What’s Next In Autonomous Cloud Services: Analytics, Integration, And Development

What’s Next In Autonomous Cloud Services: Analytics, Integration, And Development

“Why doesn’t software manage itself?”

That’s the question his team asked about seven years ago, Oracle president Thomas Kurian told journalists at a recent briefing at the company’s headquarters in Redwood Shores, California. In 2018, the answer is now “It does,” in the form of Oracle’s autonomous cloud services.

Earlier this year, Oracle launched the world’s first autonomous data warehouse and pledged to add self-driving, self-securing, and self-repairing capabilities across its cloud platform services. Now, three more autonomous services have come on line: Oracle Autonomous Analytics Cloud, Oracle Autonomous Integration Cloud, and Oracle Autonomous Visual Builder Cloud. Powered by machine learning, these services perform tasks like patching and optimizing without human intervention, lowering operating costs and freeing IT teams, DevOps engineers, cloud architects, and even citizen developers to focus on more creative work.

“For every $1 spent on developing software, companies spend $3 on administering software,” Kurian said. With a vision of reducing this burden and freeing up time for more inspiring activities, Oracle started a four-phase project. “First, let software install itself, and do patches and backup. Second, let software take care of capacity management, adding servers on the fly,” Kurian said. “Third, let software tune itself, observing how queries run on the database, then indexing. Fourth, let it do health management: If the system is not looking healthy, take corrective action.”

These industry-first autonomous systems can also help reduce security risk because systems are patched automatically, rather than waiting for a person to schedule time to do that. “Embedding AI and machine learning in these cloud services will help organizations innovate in revolutionary new ways,” said Amit Zavery, executive vice president of development for Oracle Cloud Platform.

Three New Services: Analytics, Integration, and Development

All the autonomous services built on Oracle Cloud Platform reduce human labor, automatically upgrade and patch while running, and scale up or down without downtime (self-driving). They protect from malicious activity and automatically encrypt all data (self-securing). And they boast 99.995% availability, or less than 2.5 minutes of downtime per month (self-repairing).

Beyond that foundation, each of these three new services has been optimized for its audience.

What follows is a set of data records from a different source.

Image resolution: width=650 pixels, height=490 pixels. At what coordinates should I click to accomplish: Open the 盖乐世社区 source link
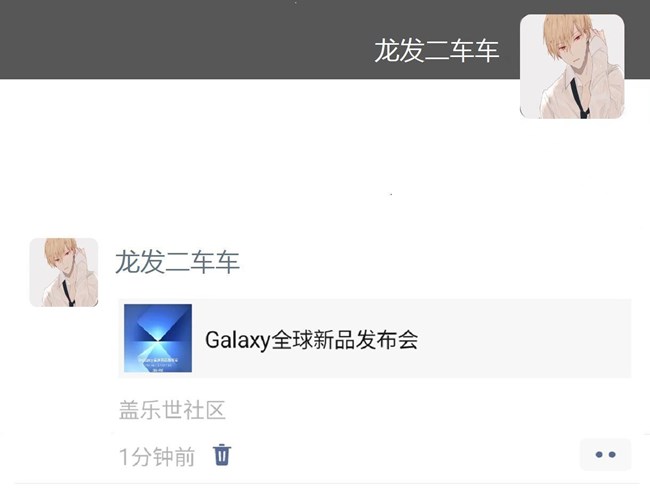pos(172,410)
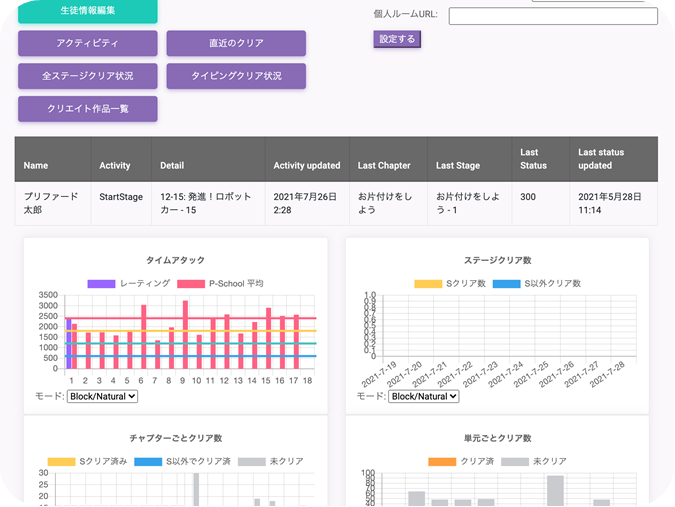Click the 生徒情報編集 button
675x507 pixels.
pos(87,11)
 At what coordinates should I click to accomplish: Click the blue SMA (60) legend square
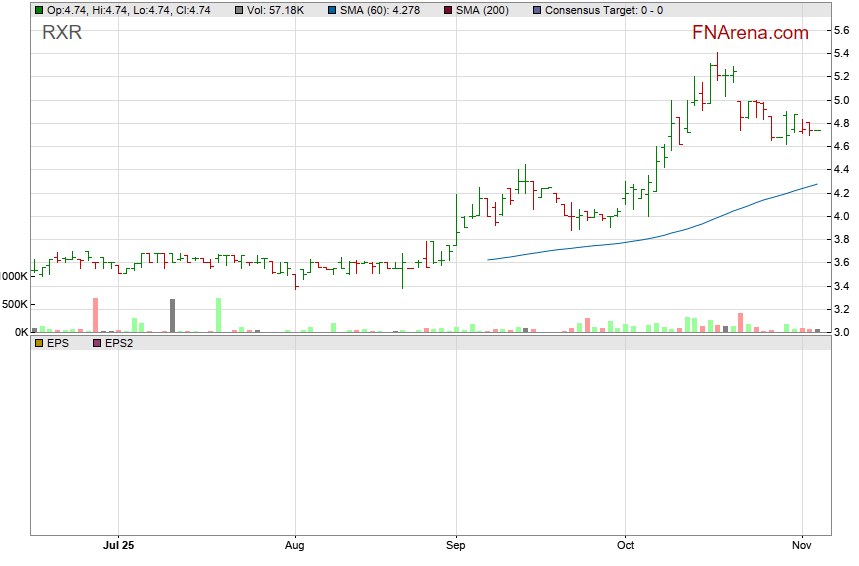pyautogui.click(x=332, y=10)
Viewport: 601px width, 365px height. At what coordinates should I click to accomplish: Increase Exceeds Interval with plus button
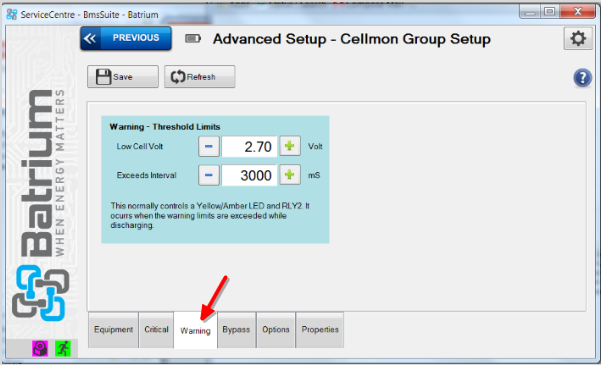click(290, 175)
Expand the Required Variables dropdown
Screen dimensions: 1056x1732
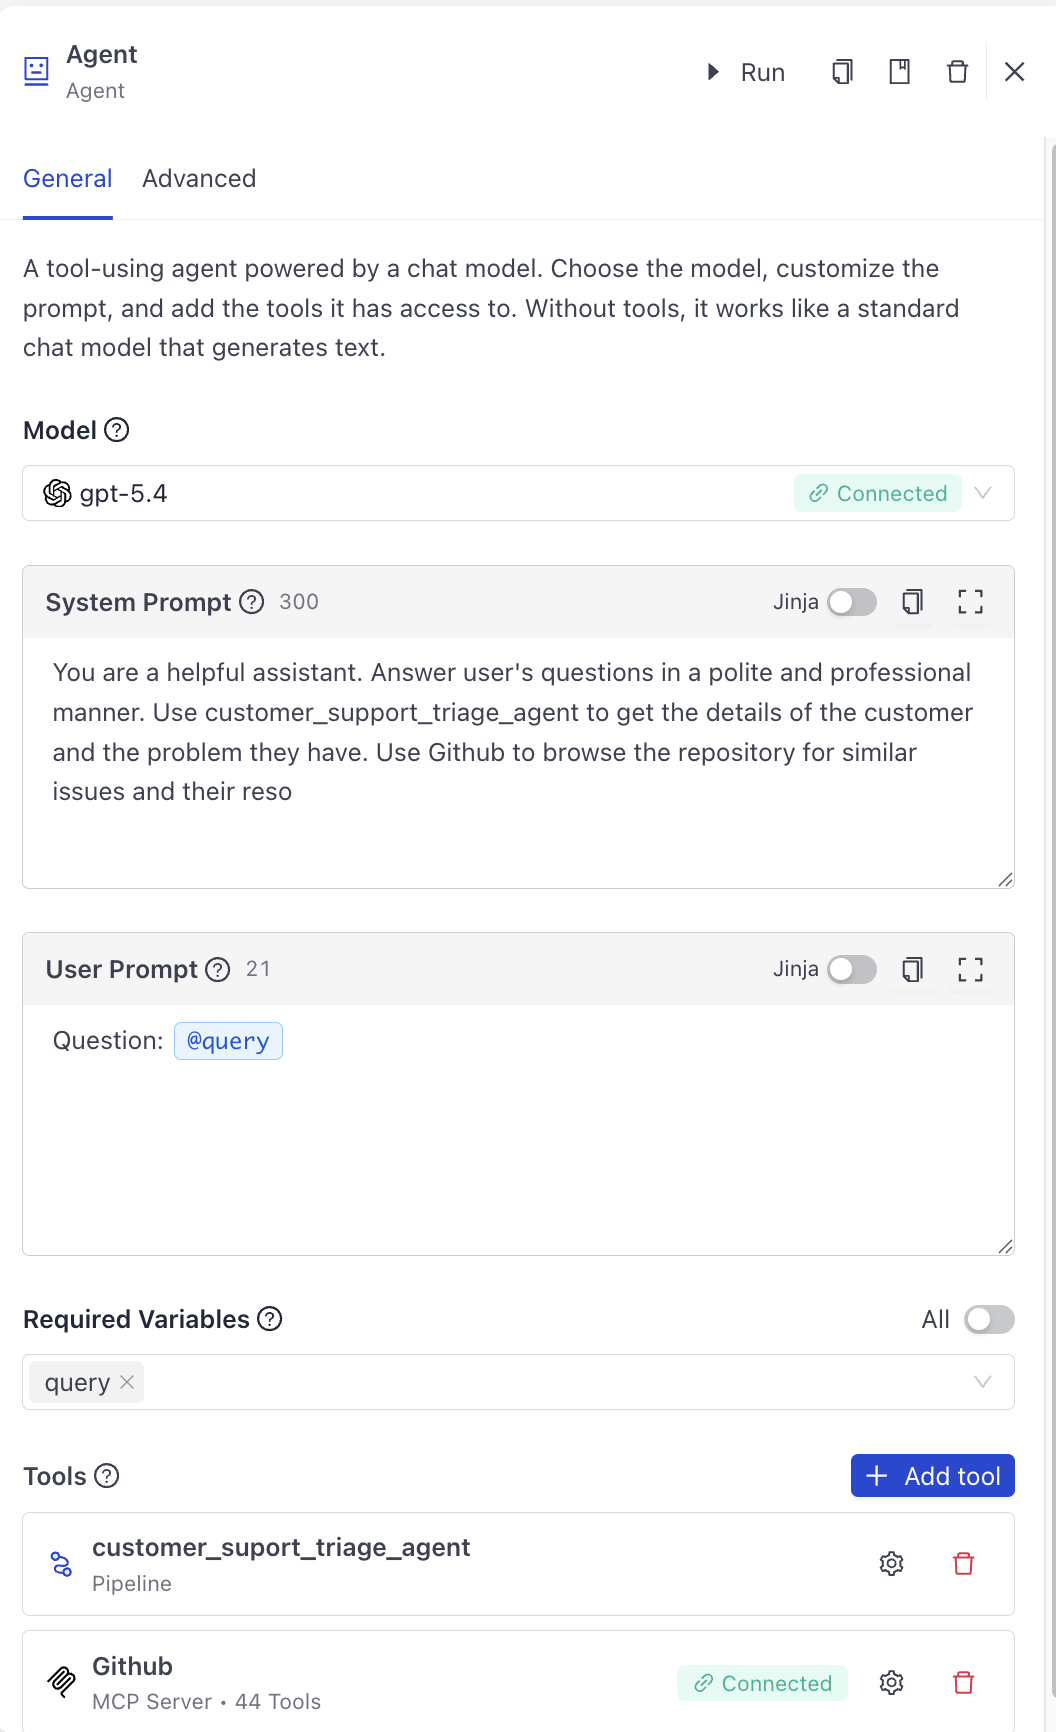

Oracle Autonomous Analytics Cloud, for example, helps business users uncover insights by asking questions without having to write complex queries. Analytics Cloud converts the questions into backend queries using natural language processing, then creates rich visualizations of the answers. All the while, it’s learning from those interactions in order to proactively suggest insights and reveal hidden patterns.

With Oracle Autonomous Integration Cloud, machine learning can help integrate the thickets of systems companies run on—a problem that is only getting thornier. “The problem we’re solving is to make it easy to map those end points quickly,” Zavery said. “We will figure out what schema maps to what other schema in your SaaS applications. We provide a lot of pre-packaged connectors, so customers don’t have to do a lot of that coding.” Most impressively, Autonomous Integration Cloud learns from crowd-sourced data of all executed integrations and then makes visual recommendations of how to connect objects across different systems.

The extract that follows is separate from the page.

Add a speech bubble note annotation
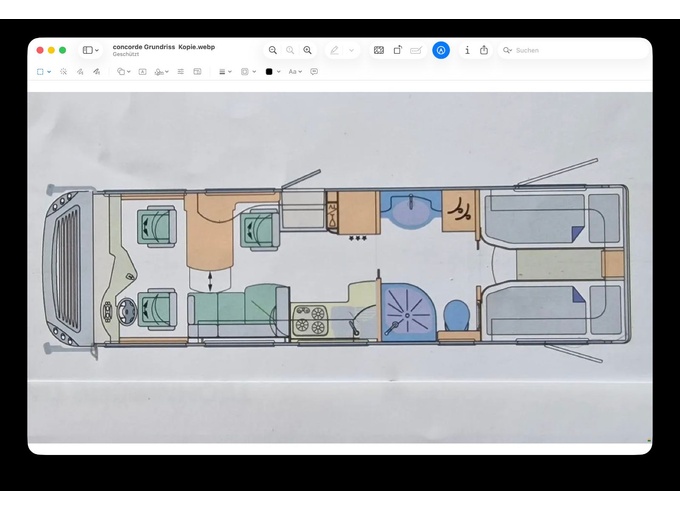Viewport: 680px width, 510px height. [314, 72]
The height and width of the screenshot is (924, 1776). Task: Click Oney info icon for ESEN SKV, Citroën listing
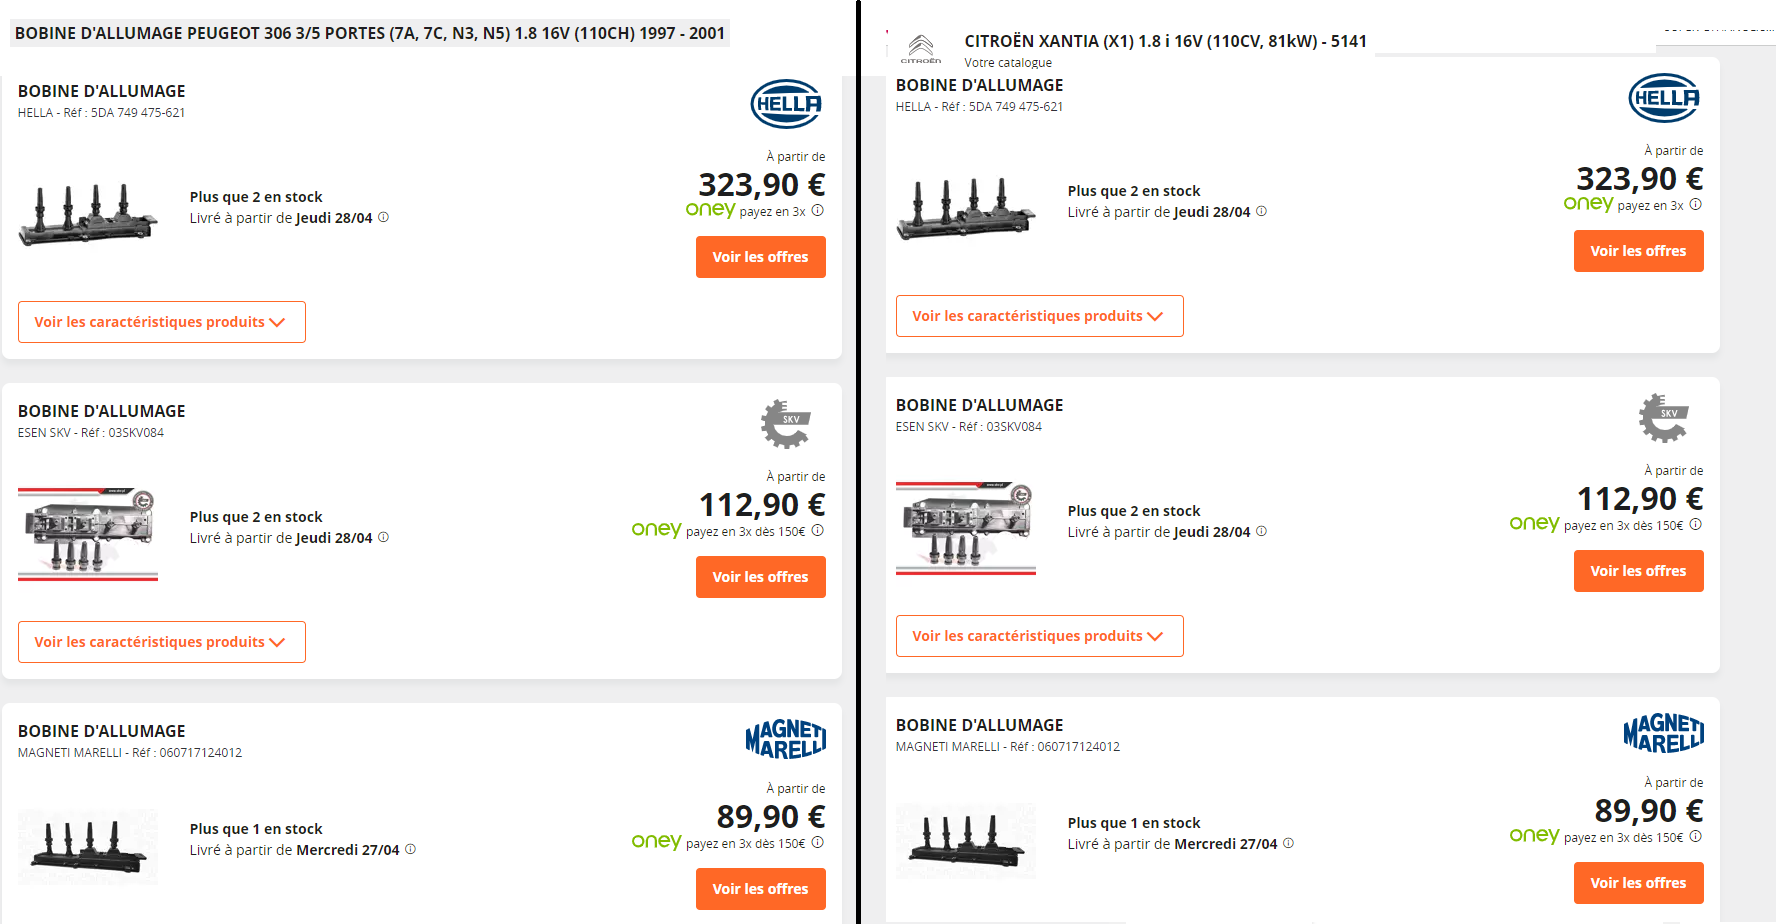(x=1695, y=524)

And finally, there’s the challenge of feeding the beast: Keeping up with the insatiable demand for new mobile and web apps. Oracle Autonomous Visual Builder Cloud makes it easier for developers and business users alike to deliver cross-platform mobile applications written in JavaScript and HTML, with code generated via WYSIWYG tooling including Oracle JET, Swagger, and Apache Cordova. Visual Builder Cloud Service also has autonomous capabilities to eliminate repetitive tasks so you can focus on designing, prototyping, and releasing your app. Simply name your server and click the button, and VBCS configures a database, host, and full development platform. Publishing a mobile app is just as simple: All it takes is one click to package the code for iOS and/or Android.

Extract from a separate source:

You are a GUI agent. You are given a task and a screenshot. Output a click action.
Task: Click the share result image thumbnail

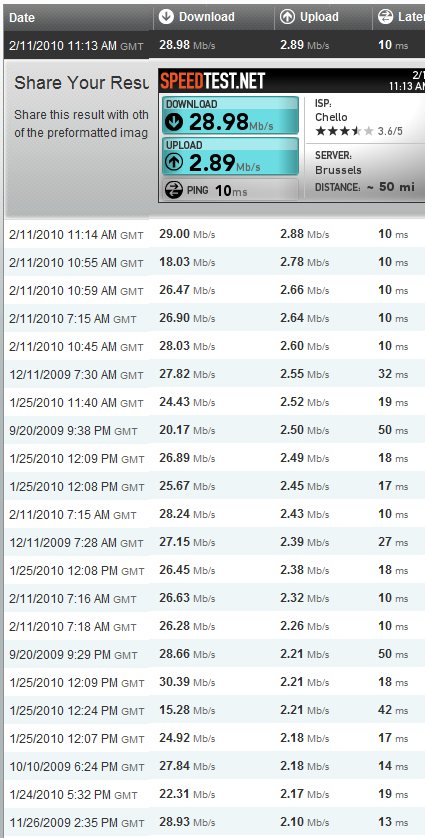[291, 135]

Will professional developers want to use such a visual coding tool? Oracle believes the productivity of visual coding will pay off for serious coders, now that Visual Builder Cloud Services lets developers add their own custom code to achieve richer behaviors. “While VBCS automatically generates code for you, the code is directly accessible for the developers—they can go in and enhance and modify it,” said Shay Smeltzer, director of product management for Oracle. “Basically, a professional developer can think of Autonomous VBCS as a platform that removes the boring part of coding and lets them focus on the more challenging part of development: implementing unique functionality for their organization.”

Make AI Do the Mundane

Oracle announced earlier this month that it plans to release more autonomous services later this year focused on mobile and chatbots, data integration, blockchain, security and management, and additional database workloads, including OLTP.

And expect more autonomous tools to help developers. “We are looking into leveraging more AI to help remove mundane tasks,” said Smeltzer. “So for example, one of the ideas we are working on is being able to scan an image with a conceptual design of a page and generate the HTML to implement it for you.”